The ILAE considers epilepsy to be resolved — not merely controlled, but resolved — when a person has been seizure-free for at least ten years, including at least five years off all antiseizure medications, or when they have passed the upper age limit of an age-dependent syndrome.[@Fisher2014] This is an important distinction for families to understand: epilepsy is not automatically a permanent diagnosis, and the long-term outlook for many children is genuinely optimistic.
For others, particularly those with structural causes or complex genetic syndromes, epilepsy is a chronic condition that requires ongoing management. Even in these cases, the goal — and often the achievable outcome — is the best possible quality of life with the greatest possible seizure freedom.

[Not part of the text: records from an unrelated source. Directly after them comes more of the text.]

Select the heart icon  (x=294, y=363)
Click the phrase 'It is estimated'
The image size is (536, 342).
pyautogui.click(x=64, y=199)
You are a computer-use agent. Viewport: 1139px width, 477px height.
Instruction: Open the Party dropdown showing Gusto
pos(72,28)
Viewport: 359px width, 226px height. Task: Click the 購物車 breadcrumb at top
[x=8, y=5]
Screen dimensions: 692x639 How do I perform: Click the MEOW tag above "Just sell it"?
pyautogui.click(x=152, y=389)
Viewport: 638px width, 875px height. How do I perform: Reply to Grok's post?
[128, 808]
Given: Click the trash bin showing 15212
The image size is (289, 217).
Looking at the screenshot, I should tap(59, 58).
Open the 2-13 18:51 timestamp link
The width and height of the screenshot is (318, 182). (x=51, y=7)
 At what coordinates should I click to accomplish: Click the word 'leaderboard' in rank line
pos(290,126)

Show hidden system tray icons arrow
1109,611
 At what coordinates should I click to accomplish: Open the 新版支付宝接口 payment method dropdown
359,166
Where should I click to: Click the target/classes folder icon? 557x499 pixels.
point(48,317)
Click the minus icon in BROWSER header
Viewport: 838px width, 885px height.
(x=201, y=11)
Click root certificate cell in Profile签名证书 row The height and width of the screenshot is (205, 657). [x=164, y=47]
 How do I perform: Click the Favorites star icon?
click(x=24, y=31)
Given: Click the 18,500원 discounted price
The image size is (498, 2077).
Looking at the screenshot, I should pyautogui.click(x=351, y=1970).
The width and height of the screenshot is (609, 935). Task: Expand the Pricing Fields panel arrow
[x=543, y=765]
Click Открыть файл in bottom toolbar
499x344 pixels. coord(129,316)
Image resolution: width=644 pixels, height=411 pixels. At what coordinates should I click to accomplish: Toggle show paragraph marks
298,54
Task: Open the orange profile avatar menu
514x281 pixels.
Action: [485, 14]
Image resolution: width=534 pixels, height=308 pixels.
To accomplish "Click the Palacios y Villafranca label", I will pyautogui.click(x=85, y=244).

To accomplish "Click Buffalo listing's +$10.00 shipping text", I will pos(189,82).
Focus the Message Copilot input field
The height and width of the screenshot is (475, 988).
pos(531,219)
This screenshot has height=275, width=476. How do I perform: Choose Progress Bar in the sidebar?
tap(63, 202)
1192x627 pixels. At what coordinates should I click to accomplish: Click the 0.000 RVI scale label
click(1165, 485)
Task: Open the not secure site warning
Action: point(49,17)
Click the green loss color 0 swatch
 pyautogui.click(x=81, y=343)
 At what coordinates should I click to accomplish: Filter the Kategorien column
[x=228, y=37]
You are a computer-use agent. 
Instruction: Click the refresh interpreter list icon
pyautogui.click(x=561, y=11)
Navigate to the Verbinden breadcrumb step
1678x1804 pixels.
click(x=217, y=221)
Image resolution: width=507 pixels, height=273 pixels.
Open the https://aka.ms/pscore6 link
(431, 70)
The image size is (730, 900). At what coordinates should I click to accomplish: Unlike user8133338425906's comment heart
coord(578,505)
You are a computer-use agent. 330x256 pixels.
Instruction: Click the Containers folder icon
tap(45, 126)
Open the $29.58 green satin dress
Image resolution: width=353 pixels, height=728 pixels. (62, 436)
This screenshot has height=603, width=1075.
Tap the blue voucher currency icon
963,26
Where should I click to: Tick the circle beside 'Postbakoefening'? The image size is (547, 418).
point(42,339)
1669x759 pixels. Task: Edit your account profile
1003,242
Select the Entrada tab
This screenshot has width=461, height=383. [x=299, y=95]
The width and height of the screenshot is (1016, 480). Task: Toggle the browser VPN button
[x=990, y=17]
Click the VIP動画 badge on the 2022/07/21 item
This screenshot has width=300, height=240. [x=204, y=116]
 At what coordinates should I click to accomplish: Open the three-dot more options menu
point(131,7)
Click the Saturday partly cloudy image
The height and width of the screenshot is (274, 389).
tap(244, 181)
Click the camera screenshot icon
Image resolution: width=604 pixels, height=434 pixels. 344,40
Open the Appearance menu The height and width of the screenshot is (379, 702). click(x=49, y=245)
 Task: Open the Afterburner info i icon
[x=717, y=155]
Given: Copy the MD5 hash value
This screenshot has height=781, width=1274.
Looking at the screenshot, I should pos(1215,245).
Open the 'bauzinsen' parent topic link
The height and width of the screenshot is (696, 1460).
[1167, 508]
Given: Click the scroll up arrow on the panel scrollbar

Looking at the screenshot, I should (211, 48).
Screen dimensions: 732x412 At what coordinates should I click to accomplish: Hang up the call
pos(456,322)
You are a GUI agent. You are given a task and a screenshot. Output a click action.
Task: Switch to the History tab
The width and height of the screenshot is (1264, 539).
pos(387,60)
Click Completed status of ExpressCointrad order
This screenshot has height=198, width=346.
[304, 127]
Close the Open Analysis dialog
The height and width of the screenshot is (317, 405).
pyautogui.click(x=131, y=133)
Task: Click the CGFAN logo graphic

2.6 What Treatment Can Achieve
Antiseizure medications are effective in roughly two thirds of people with epilepsy, allowing them to become and remain seizure-free.[@Kwan2000] For those who do not respond to medication, other options — including epilepsy surgery, dietary therapies such as the ketogenic diet, and neurostimulation devices — can offer meaningful benefit. These options are discussed in detail in later chapters.
The aim of treatment in epilepsy is not simply to suppress seizures. It is to support the fullest possible life — in school, in relationships, in work, and in the community. Most children with epilepsy, with appropriate diagnosis and treatment, can expect to live full and active lives.
You may hear the words idiopathic, cryptogenic, and symptomatic used to describe epilepsy — particularly in older reports or from clinicians who trained before the current classification system. These terms have largely been replaced by the six etiological categories above, but they still appear in older literature. Idiopathic referred to epilepsy with a presumed genetic basis and no structural cause; symptomatic meant there was a known structural or metabolic cause; cryptogenic meant a cause was suspected but not identified. If you see these terms in your child’s records, your neurologist can help clarify what they mean in context.